__Record extracts__.

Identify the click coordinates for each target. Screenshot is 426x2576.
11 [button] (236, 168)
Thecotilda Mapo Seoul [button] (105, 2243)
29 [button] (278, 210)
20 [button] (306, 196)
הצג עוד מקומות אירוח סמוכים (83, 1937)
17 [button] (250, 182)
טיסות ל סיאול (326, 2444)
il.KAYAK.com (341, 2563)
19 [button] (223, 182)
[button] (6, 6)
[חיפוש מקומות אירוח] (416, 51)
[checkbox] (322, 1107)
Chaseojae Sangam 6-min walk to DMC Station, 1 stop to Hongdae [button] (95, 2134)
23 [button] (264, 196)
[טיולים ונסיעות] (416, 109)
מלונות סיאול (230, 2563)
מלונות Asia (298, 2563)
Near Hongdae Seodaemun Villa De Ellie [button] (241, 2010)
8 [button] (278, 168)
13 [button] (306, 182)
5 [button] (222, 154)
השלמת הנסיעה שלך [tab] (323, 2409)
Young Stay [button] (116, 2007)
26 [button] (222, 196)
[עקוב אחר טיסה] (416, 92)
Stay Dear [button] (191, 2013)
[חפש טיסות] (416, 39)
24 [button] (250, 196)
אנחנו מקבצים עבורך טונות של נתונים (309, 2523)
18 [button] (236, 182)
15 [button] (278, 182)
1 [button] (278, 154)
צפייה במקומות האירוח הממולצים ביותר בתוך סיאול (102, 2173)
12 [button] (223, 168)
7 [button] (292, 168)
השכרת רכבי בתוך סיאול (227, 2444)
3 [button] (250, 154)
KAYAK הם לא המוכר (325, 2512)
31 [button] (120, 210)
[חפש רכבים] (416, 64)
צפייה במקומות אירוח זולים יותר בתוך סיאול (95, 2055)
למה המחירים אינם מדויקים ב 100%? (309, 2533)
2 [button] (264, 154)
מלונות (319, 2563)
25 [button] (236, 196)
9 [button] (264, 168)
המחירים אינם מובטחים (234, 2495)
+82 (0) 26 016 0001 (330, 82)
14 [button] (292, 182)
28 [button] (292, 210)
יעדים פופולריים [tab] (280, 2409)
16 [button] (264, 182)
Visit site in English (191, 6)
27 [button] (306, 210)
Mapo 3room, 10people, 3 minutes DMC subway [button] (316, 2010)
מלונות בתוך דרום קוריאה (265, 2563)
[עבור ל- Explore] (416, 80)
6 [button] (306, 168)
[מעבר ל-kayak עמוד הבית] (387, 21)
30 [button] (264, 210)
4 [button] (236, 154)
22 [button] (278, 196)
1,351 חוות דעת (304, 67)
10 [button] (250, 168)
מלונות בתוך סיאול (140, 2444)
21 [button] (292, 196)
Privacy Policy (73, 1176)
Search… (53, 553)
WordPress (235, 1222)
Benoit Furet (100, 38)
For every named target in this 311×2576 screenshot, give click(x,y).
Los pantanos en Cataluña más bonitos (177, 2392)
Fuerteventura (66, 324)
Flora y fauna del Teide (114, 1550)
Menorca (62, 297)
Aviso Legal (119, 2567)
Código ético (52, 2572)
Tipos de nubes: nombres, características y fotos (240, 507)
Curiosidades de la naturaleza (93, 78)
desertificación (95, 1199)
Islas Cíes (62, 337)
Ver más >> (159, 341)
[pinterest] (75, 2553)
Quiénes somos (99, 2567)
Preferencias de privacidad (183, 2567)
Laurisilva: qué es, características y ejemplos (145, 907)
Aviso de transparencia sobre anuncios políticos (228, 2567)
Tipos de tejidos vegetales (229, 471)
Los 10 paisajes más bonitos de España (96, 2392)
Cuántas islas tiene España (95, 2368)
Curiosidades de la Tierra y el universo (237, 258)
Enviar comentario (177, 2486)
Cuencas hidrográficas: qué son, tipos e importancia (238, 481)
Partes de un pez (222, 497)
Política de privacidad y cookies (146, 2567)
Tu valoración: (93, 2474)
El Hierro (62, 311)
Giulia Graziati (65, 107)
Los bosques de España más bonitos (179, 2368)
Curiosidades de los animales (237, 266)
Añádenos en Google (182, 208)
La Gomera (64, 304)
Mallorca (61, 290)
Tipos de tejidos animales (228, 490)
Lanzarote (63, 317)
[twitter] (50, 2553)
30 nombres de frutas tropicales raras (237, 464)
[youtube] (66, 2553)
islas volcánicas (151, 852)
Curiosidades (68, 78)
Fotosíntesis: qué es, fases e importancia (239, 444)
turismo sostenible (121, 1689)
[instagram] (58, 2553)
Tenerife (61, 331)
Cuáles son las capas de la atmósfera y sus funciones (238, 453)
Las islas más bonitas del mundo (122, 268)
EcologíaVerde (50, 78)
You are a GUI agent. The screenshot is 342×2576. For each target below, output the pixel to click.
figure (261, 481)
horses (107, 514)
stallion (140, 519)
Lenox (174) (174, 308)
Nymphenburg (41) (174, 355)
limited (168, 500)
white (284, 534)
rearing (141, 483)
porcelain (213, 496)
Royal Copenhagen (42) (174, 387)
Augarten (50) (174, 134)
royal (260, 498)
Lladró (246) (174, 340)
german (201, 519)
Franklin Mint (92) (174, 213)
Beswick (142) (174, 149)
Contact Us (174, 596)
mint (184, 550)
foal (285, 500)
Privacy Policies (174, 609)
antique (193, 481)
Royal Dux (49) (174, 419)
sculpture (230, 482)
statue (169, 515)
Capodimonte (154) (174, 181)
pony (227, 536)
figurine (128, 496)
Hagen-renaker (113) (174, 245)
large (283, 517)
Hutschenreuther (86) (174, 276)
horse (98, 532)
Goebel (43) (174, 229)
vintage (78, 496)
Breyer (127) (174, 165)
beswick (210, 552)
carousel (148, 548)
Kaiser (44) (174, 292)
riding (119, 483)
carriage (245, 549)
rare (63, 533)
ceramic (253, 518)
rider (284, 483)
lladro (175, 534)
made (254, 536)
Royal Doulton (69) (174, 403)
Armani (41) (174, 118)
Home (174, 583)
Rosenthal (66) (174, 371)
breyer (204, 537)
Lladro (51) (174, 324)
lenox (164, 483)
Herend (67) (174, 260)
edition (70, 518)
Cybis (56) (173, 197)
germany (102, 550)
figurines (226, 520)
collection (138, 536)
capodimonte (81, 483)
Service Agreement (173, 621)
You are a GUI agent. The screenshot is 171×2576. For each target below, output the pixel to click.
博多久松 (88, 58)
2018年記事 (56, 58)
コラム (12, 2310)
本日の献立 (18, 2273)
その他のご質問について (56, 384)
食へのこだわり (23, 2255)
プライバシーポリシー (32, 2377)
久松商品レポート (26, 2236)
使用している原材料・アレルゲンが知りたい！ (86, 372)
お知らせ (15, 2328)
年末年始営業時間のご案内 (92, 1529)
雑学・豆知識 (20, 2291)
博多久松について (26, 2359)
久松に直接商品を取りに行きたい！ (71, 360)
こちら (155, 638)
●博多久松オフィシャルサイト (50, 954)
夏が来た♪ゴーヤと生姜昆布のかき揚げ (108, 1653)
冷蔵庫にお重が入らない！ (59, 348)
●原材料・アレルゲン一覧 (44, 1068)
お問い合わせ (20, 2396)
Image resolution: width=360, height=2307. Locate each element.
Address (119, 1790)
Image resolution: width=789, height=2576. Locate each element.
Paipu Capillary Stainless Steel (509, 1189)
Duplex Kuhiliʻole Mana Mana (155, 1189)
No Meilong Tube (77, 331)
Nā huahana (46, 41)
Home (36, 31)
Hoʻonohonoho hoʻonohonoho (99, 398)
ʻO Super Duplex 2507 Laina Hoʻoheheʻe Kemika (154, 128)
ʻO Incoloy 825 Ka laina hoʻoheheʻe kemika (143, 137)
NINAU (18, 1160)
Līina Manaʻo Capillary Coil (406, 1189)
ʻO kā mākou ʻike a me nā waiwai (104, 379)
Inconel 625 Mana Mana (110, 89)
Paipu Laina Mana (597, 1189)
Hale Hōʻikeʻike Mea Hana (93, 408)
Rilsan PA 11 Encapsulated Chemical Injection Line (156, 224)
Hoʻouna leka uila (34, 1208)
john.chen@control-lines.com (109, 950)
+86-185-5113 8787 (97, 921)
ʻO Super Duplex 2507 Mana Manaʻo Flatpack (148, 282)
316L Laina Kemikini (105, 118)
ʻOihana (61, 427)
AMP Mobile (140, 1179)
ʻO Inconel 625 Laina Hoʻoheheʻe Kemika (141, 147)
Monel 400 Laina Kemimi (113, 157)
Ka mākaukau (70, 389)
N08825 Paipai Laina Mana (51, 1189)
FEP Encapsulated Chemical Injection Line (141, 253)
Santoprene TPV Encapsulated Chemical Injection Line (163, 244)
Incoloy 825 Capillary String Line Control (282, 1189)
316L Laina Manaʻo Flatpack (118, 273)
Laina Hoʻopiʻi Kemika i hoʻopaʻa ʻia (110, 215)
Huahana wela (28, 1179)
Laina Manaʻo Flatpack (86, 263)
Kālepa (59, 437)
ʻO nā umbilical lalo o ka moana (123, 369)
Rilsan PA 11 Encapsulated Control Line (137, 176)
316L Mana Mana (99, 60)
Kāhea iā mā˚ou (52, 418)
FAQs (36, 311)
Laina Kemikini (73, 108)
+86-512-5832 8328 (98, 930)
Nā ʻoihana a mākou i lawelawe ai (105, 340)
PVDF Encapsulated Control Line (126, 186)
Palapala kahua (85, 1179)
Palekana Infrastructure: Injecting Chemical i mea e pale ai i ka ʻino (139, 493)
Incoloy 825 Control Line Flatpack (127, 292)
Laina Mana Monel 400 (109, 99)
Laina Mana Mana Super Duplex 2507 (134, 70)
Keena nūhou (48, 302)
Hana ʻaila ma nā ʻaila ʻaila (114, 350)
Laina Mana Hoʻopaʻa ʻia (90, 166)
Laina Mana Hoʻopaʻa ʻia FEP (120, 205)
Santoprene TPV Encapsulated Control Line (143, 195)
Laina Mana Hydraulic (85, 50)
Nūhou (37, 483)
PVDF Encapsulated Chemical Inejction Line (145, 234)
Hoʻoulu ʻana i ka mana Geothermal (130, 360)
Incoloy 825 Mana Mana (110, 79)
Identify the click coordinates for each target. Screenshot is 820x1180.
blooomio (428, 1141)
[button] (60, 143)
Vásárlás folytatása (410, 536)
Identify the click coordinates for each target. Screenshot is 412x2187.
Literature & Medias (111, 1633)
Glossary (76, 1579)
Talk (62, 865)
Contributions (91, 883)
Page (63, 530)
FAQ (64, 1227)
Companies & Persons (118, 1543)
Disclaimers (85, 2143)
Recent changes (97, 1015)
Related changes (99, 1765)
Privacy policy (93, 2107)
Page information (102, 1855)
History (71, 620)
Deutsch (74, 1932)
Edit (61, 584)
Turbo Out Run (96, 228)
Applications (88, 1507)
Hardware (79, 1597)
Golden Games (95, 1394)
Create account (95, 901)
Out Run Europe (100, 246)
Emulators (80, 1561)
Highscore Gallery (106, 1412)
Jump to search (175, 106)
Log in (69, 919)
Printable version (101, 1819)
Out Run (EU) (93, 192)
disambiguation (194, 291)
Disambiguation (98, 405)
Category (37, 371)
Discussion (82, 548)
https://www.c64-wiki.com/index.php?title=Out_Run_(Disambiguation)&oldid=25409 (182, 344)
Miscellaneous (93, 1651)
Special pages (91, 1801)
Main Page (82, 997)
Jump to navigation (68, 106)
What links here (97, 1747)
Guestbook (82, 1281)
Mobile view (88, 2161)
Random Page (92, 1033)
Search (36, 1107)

__Required work__. The line above containing "FAQs (36, 311)", the line containing "Nūhou (37, 483)", and every line between them are to be transcribed exactly; no other line is wanted.

__The completed task__.
FAQs (36, 311)
Laina Kemikini (73, 108)
+86-512-5832 8328 (98, 930)
Nā ʻoihana a mākou i lawelawe ai (105, 340)
PVDF Encapsulated Control Line (126, 186)
Palapala kahua (85, 1179)
Palekana Infrastructure: Injecting Chemical i mea e pale ai i ka ʻino (139, 493)
Incoloy 825 Control Line Flatpack (127, 292)
Laina Mana Monel 400 (109, 99)
Laina Mana Mana Super Duplex 2507 (134, 70)
Keena nūhou (48, 302)
Hana ʻaila ma nā ʻaila ʻaila (114, 350)
Laina Mana Hoʻopaʻa ʻia (90, 166)
Laina Mana Hoʻopaʻa ʻia FEP (120, 205)
Santoprene TPV Encapsulated Control Line (143, 195)
Laina Mana Hydraulic (85, 50)
Nūhou (37, 483)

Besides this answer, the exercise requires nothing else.